I numeri della questione abitativa italiana sono diventati difficili da ignorare. Secondo l'OCSE il 79% dei giovani tra i 20 e i 29 anni vive ancora con i genitori, e si esce di casa in media a 30,1 anni: il quarto valore più alto dell'Unione Europea.
Sul mercato, l'Osservatorio Nomisma rileva un aumento medio dei canoni del 3,5% su base annua, che sale al 9,5% nel segmento degli affitti per studenti. Una stanza singola a Milano viaggia tra i 600 e gli 800 euro, a Bologna tra i 550 e i 600, a Roma intorno ai 500. A fronte di circa 500.000 studenti fuori sede, i posti letto nelle residenze universitarie pubbliche sono circa 60.000.
Il Piano casa previsto dalla legge di bilancio mette a disposizione 200 milioni: 100 per il 2026 e 100 per il 2027.
A FAVORE
Chi chiede un intervento sui canoni parte dal fatto che il mercato, in questo caso, non si autoregola. Nelle città universitarie e nei grandi centri la domanda è rigida, chi studia o lavora lì deve stare lì, e l'offerta è limitata dallo spazio fisico disponibile. In un mercato con queste caratteristiche il prezzo non trova un equilibrio: sale finché qualcuno riesce a pagarlo, e chi non ce la fa esce dalla città.

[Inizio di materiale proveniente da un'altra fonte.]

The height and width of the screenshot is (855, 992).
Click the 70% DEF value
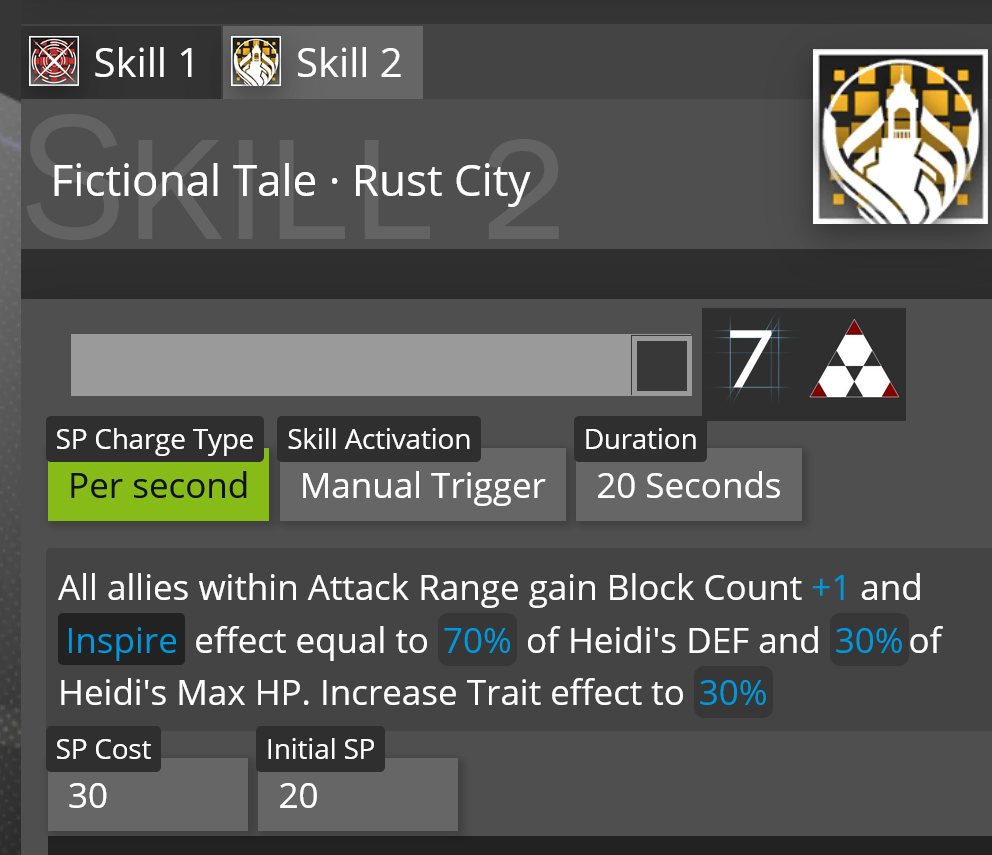coord(477,640)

Il secondo argomento riguarda la concorrenza degli affitti brevi. Nei centri storici di Firenze, Venezia, Roma e Bologna una quota crescente del patrimonio residenziale è passata alle locazioni turistiche, dove il rendimento per metro quadro è superiore. I sostenitori dei canoni calmierati chiedono che questa conversione sia regolata: non vietata, ma limitata dove sottrae case alla residenza stabile.
Terzo, la scala delle risorse pubbliche. Duecento milioni su due anni, a fronte di 440.000 studenti fuori sede senza posto letto pubblico, corrispondono a poche migliaia di alloggi. Chi sostiene questa posizione osserva che con cifre di questo ordine il canone concordato e i vincoli sono l'unico strumento che produce effetti nel breve periodo, perché costruire richiede anni.
Infine l'argomento di equità generazionale: chi ha comprato casa vent'anni fa ha beneficiato di prezzi e tassi che oggi non esistono più. Lasciare che il costo dell'abitare sia interamente scaricato su chi entra ora nel mercato del lavoro significa, di fatto, chiedere a una generazione di pagare il conto di una rendita altrui.
CONTRO
I contrari sostengono che i tetti ai canoni abbiano una storia documentata, e non buona. Dove sono stati applicati in modo rigido, dall'equo canone italiano degli anni Settanta ai casi più recenti in Europa, il risultato ricorrente è stato la riduzione dell'offerta: i proprietari ritirano gli immobili dal mercato, li vendono, li tengono sfitti o li spostano su forme contrattuali non regolate. Il prezzo scende sulla carta e la disponibilità reale peggiora.
Il secondo argomento riguarda la manutenzione. Un canone compresso riduce l'incentivo a investire sull'immobile: il patrimonio si degrada, e a pagarne il prezzo è chi ci abita. Buona parte dello stock in affitto nelle città italiane è vecchio ed energivoro, e senza ritorno economico nessuno lo riqualifica.
Terzo, la diagnosi. Secondo questa posizione il problema italiano non è il prezzo ma la quantità: mancano case in affitto perché per decenni la politica abitativa ha incentivato l'acquisto e non la locazione, perché lo sfratto per morosità richiede tempi lunghissimi e perché l'edilizia residenziale pubblica è ferma da trent'anni. Un proprietario che sa di poter recuperare l'immobile in tempi ragionevoli affitta di più e chiede meno garanzie.
Infine la proposta alternativa: agire sull'offerta con riuso del patrimonio pubblico dismesso, incentivi fiscali robusti al canone concordato di lungo periodo, e student housing costruito in convenzione. Più lento, ammettono i sostenitori, ma è l'unico intervento che aumenta il numero di case invece di ridistribuire quelle che già ci sono.
Le due posizioni concordano su una cosa: 200 milioni non risolvono un problema che riguarda milioni di persone.
Divergono su cosa fare nel frattempo. Chi chiede il calmiere accetta il rischio di ridurre l'offerta pur di rendere sostenibile l'affitto oggi; chi punta sull'offerta accetta che oggi qualcuno resti fuori, per avere più case domani. Chi ha vent'anni adesso, questo domani, non lo vedrà.